[Kaynak]
********

Batıkent’in sorunları kooperatiflerden kaynaklanan sorunlar değil. Bunlar, kamu yönetiminden kaynaklanan ve belediyelerden kaynaklanan sorunlar. Bunlar da bizim tarafımızdan izlenmektedir.
Haymana projemizden de söz etmek istiyorum. Haymana projesi için 300 dönüm arazi aldık.Ama düşündüğümüz proje için 300 dönüm çok azdır. 500 dönüme çıkmaya çalışıyoruz.Maalesef Kent Koop’un ayağını attığı yerde 1 Milyon liradan metrekaresini almıştık, 2 Milyon liradan şahıslardan almaya başladık.Şimdi 3-4 Milyon Liradan söz ediyorlar. Büyüyemez isek 300 dönüm üzerinden o projeyi uygulayacağız.

********

[Gösterilen Bilgiler]
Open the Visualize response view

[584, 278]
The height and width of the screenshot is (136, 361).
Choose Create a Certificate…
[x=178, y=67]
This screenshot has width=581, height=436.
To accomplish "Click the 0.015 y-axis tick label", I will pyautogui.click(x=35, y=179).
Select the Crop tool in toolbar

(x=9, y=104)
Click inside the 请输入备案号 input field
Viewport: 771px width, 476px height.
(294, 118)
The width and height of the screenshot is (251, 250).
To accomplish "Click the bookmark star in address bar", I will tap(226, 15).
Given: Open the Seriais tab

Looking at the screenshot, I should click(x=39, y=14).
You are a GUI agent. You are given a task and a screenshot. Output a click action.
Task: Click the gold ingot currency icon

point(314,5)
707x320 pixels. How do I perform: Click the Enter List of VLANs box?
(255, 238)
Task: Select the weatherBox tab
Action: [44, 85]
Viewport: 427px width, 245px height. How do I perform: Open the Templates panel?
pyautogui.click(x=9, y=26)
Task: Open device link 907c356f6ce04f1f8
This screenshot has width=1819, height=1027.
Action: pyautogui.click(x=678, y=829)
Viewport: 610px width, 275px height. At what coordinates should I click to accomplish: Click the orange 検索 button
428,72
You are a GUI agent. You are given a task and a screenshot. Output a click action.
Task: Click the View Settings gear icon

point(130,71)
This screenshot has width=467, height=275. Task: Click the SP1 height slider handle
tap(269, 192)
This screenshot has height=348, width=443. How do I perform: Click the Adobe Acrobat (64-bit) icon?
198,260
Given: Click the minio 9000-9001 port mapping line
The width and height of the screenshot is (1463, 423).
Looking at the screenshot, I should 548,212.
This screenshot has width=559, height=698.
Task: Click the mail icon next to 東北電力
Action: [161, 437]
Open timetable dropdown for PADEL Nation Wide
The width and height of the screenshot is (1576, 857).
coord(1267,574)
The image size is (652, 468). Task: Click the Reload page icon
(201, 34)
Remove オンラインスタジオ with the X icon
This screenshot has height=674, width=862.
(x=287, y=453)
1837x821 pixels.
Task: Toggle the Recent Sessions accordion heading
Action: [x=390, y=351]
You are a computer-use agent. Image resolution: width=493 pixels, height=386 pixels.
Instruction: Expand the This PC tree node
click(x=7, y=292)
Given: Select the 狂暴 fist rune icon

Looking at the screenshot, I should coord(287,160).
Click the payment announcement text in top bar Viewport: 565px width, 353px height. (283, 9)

********

[Alıştırmalar]
a. Lütfen kaynak metni iki cümleyle özetleyin.
b. Kayıtlarda "You are a computer-use" ifadesini içeren satırdan kayıtların sonuna kadar olan her şeyi iki sütunlu bir CSV olarak verin. Her istek için bir satır yazın: "istek" sütununda isteğin metni, "yanıt" sütununda yanıtı yer alsın, her alan tırnak içinde olsun ve satır sonları boşluğa dönüştürülsün.

[Görev Çözümleri]
a. Batıkent'in sorunlarının kooperatiflerden değil, kamu yönetiminden ve belediyelerden kaynaklandığı ve bu sorunların izlendiği belirtiliyor. Haymana projesi için alınan 300 dönüm arazi yetersiz görüldüğünden 500 dönüme çıkılmaya çalışılıyor; ancak metrekare fiyatları 1 Milyon liradan 2 Milyon liraya, şimdi de 3-4 Milyon liraya çıktığı için büyünemezse proje 300 dönüm üzerinde uygulanacak.

b.
istek,yanıt
"You are a computer-use agent. Image resolution: width=493 pixels, height=386 pixels. Instruction: Expand the This PC tree node","click(x=7, y=292)"
"Given: Select the 狂暴 fist rune icon","Looking at the screenshot, I should coord(287,160)."
"Click the payment announcement text in top bar Viewport: 565px width, 353px height.","(283, 9)"